As "guest" pointed out, in my file I/O test I didn't open the file with O_SYNC, so in fact the time was spent in OS code rather than in disk I/O. It's a straightforward change to add O_SYNC to the open() call, but it's also useful to reduce the iteration count - since the cost per write is much higher:
#define SIZE 1024
int file = open("./test.dat",O_WRONLY|O_CREAT|O_SYNC,S_IWGRP|S_IWOTH|S_IWUSR);
Running this gave the following results:
Time per iteration 0.000065606310 MB/s
Time per iteration 2.709711563906 MB/s
Time per iteration 0.178590114758 MB/s
Yup, disk I/O is way slower than the original I/O calls. However, it's not a very fair comparison since disks get written in large blocks of data and we're deliberately sending a single byte. A fairer result would be to look at the I/O operations per second; which is about 65 - pretty much what I'd expect for this system.
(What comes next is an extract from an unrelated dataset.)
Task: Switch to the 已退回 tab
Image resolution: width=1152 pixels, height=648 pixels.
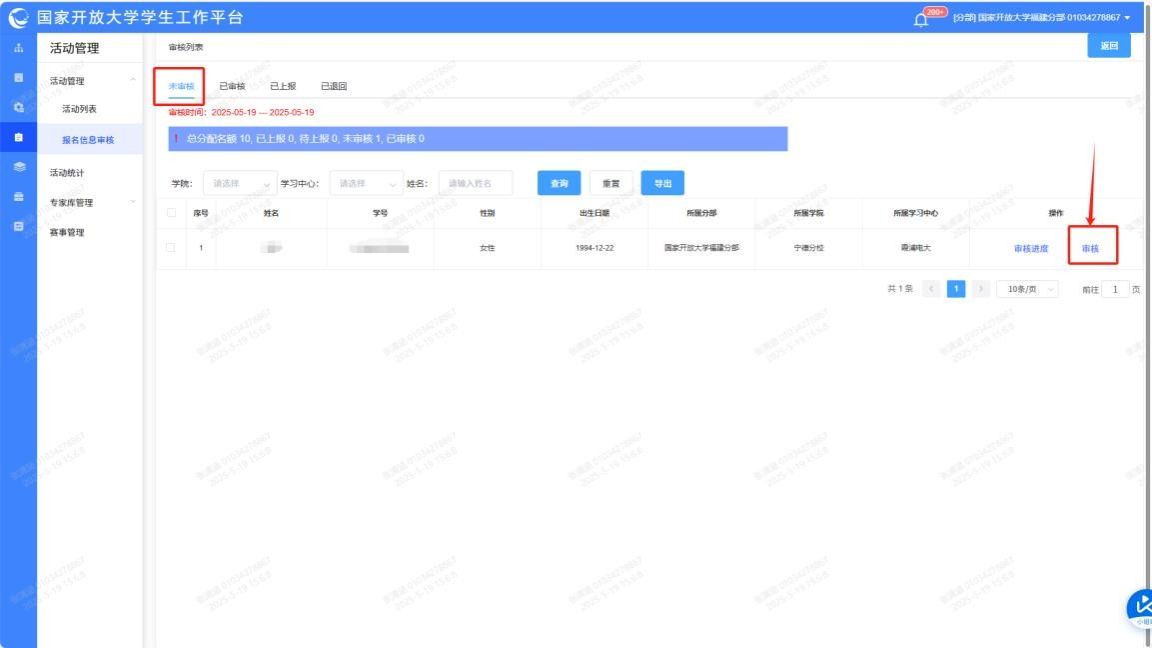Action: tap(333, 86)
It's also interesting to examine at the profiles for the two cases. When the write() was trapping into the OS the profile indicated that all the time was being spent in system. When the data was being written to disk, the time got attributed to sleep. This gives us an indication how to interpret profiles from apps doing I/O. It's the sleep time that indicates disk activity.